EXTRACTED TEXT:
Tamiya: was fairly well balanced and easy to drive when the track was clean and sprayed, but towards the end of the day, and dust had blown over, it became a little handful…

RIDE: Was the same story as the day before… the Super soft rears are great but no front rubber to balance the car… I tried using the Shimizu 3 and it was much better, very close to using the Shimizu all all around, but not quit there…

Shimizu: Was definitely the best grip, best balance, better in every way… in fact , it was just as good as my F103 with RIDE tires… Not sure if the drilled holes in the wheel helped that much ??? or just a better sprayed track, but this set up was better then yesterday… Doug drove with these tires and felt the same way… Bill used them for one qualifying and liked them a lot…

HPI: Tried the Soft rears and Medium fronts… the rears are pretty damn nice, but the fronts are the same problem as the rides, not enough steering… Maybe because they are the rides ???? Anyways…The drawback of the Rides and the HPI is that you have to use Ride wheels only, and these wheels are very brittle, they also have to be trimmed with a drimel on the inside edge, and the bearing fit way too tight… also slightly more expensive then the Tamiya Foam wheels which are cheaper, easy to find, don’t break… The Tamiya’s are pretty good, and I could see someone being competitive against the Shimitzu, but I feel for my driving style the Shimizu are a all around better choice… The Tamiyas look like they would have a longer wear, if I had to guess, maybe almost double the Shimitzu ???… we will see…

Sun July 4th 2010
Surf City… weather was cool, spray on track, temp around 70, NO tire compound…

I have to be honest, I went out for a few minutes on the Tamiya rubber to give myself a starting point, but soon put on the Shimizu and never looked back… For my driving style, these are by far the best tire for me…Again I have to point out that Cuda beat me that day with Tamiya rubber, so it ultimately does come down to what works for you, but I’m very confident saying that the Shimizus would work for most people…

Getting this car to work is 95% tires… and what seems to be the best approach is to go as soft as you can for the rear and then play with the front compound to balance the car… spending time with setup when you don’t have the right tire is a waist of time and will drive you crazy…
I finally have my 104 just as easy to drive and as fast as my 103…

Tim Ruwe (F103):
Pit Shimizu has been making tires for the RC industry for years. In fact the Shimizu tires and had a reputation as the tire to have for the Tamiya F201 when you wanted a little more traction that the stock tires had to offer. Not a well known company these days, Shimizu is still producing tires for F1 with a product lines for Tamiya F103 and F104 as well as the HPI F10. Shimizu offers a few compounds for tuning to track conditions.

Listed below are the compounds offered for the Tamiya F103 and F104.

ROWS:
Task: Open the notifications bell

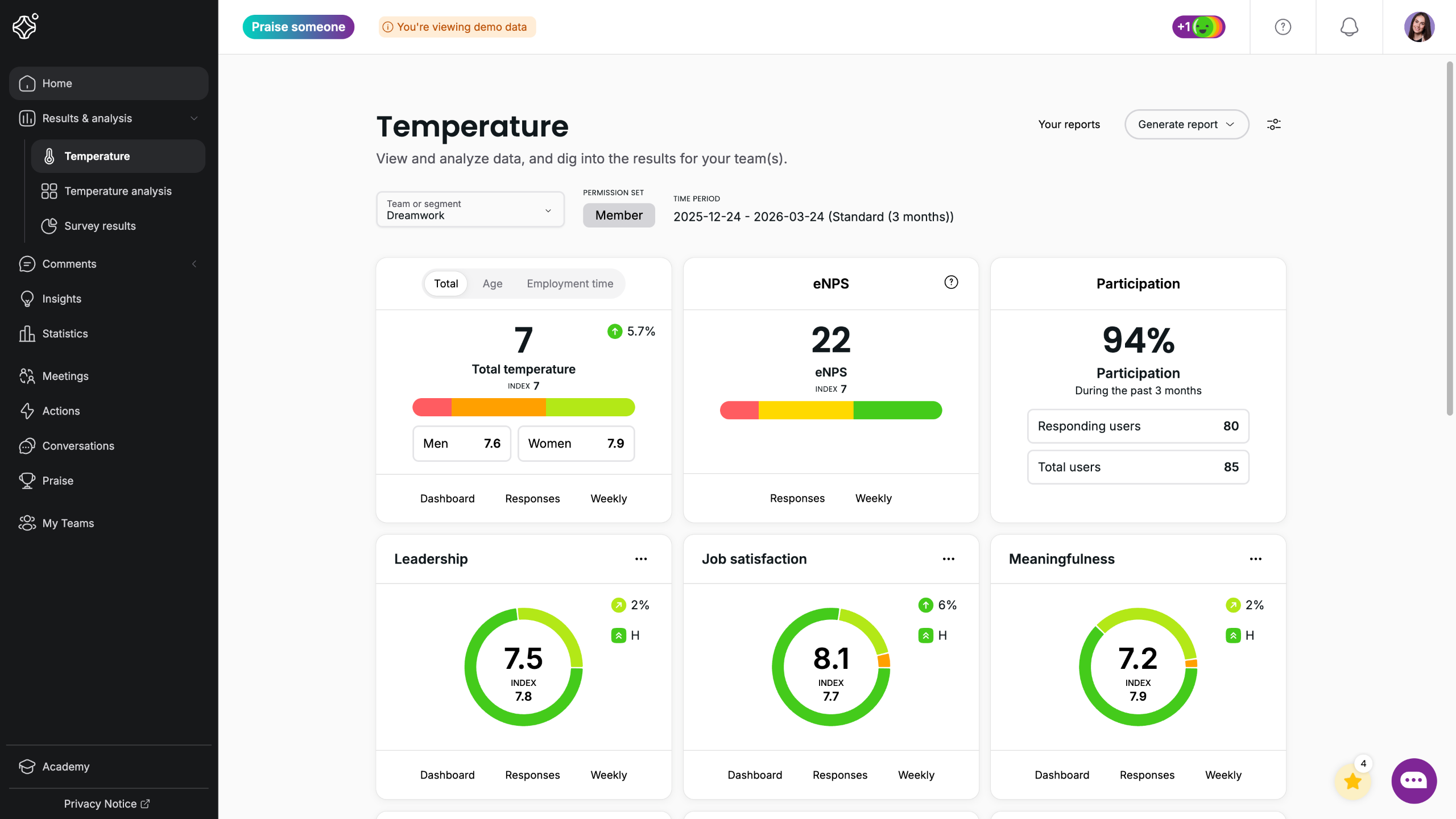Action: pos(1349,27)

...

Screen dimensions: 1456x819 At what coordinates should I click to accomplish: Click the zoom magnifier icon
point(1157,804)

--

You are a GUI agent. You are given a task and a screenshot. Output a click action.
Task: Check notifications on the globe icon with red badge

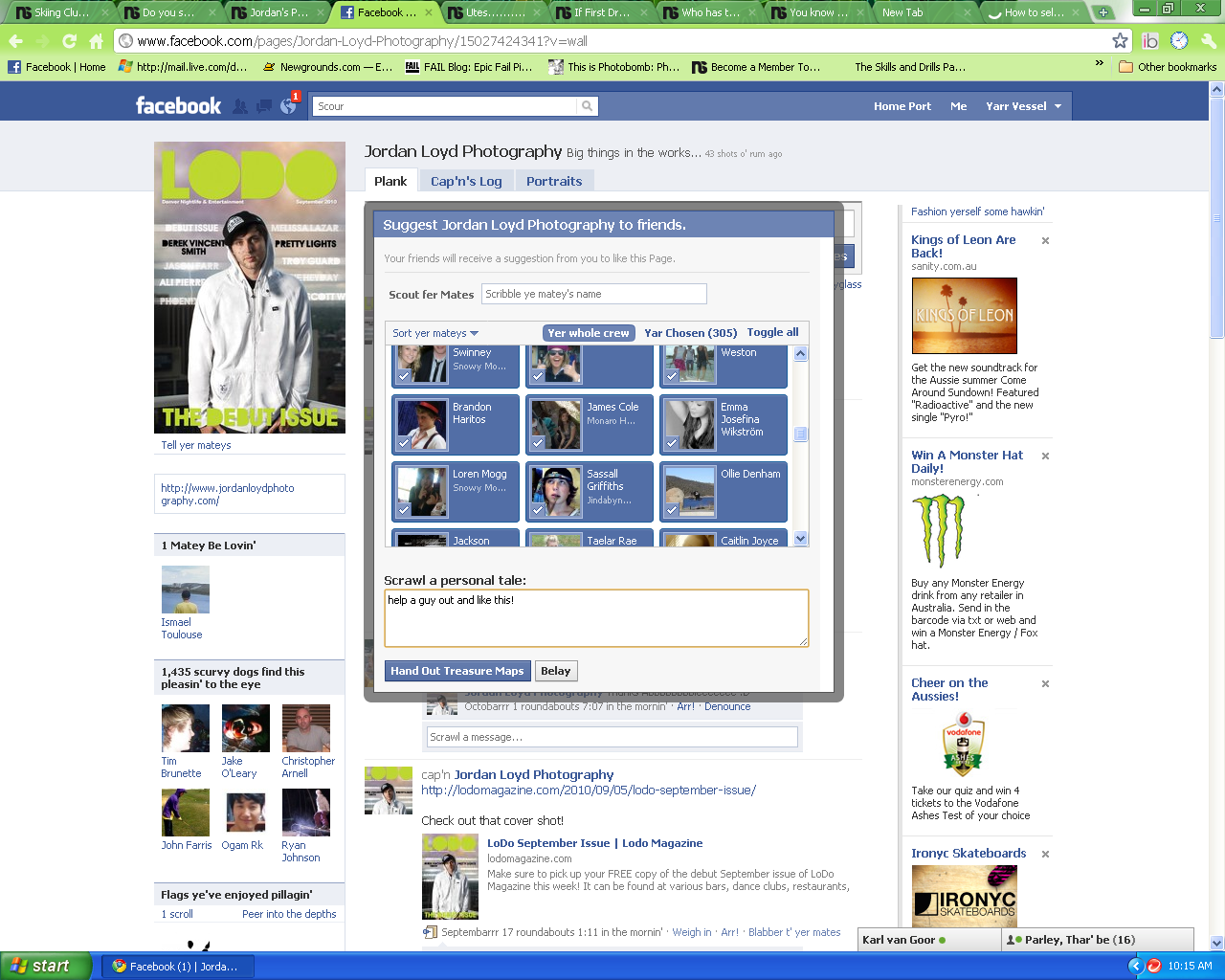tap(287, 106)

TASKS TO COMPLETE:
1. According to the tire review, what share of getting the car to work comes down to tires?
2. Continue the tire review from the point where it stops.

ANSWERS PROVIDED:
1. 95%

2.
F103:
rear
545 soft
548 medium
555 hard

front
541 soft
543 medium
547 hard

F104:
rear
575 soft
578 hard

front
571 soft
573 medium
577 hard

Thin foam insert for both F103 and F104
546

The tires come with a instruction sheets with a lot of detailed text. Unfortunately, the text is all in kanji so I was left to do the testing without a lot of guidance. The part numbering scheme seems to have been created by a random number generator, but the one thing that seems to be consistent is the higher the part number = harder compound.

The rear tires come with strips of foam for inserts. I am not a big fan of the foam strips as they tend to leave the tire with a slight egg shape from the unequal pressure within the carcass. Optionally, a thin foam insert is available that is about 1/2 the thickness of the tire. As I only had one set of each of the rear compounds, I opted to not use the thin inserts to be able to give a better side by side comparison of the two compounds in equal conditions. Fronts come with a doughnut insert and mount on foam rims just like the rears.

The tires are designed to mount on a rims designed for foam tires. And a quick trip to the hobby store to score me some Tamiya foam rims and I was ready to glue up some tires (my least favorite part of the hobby). As foam rims do not have a ridge to align the lip of the tire to the rim, I had to take a great deal of care to make sure the rubber came to the very edge of the rim all the way around to avoid creating a wobbly tire. The tire has a very wide lip where it comes into contact with the rim, so it is doubtful that it is ever going to peel away. As I mounted the tires, I was wrote the part number on each rim for future reference.

My first test run was at TQ, a carpet track located in Chino CA. I mounted the softest compound on the fronts and rears and took a few laps. Balance was not too bad with the soft fronts and rears, but overall I was not impressed. I pulled the car off and basted fronts and rears with a coat of Jack the Gripper and made a few laps with my foam car while it soaked in. After 10 minutes, I wiped the excess off and and from the first turn it an obvious transformation. Although still not as “grippy” as a good set of foams, the soft Pits delivered a well balanced car with good turn in and plenty of rear grip to accelerate out of the turns. Thanks to a BL motor and a LiPo I was at the 8 minute mark before the Jack started to wear off and the car began to push. I pulled off convinced that these tires are the real deal.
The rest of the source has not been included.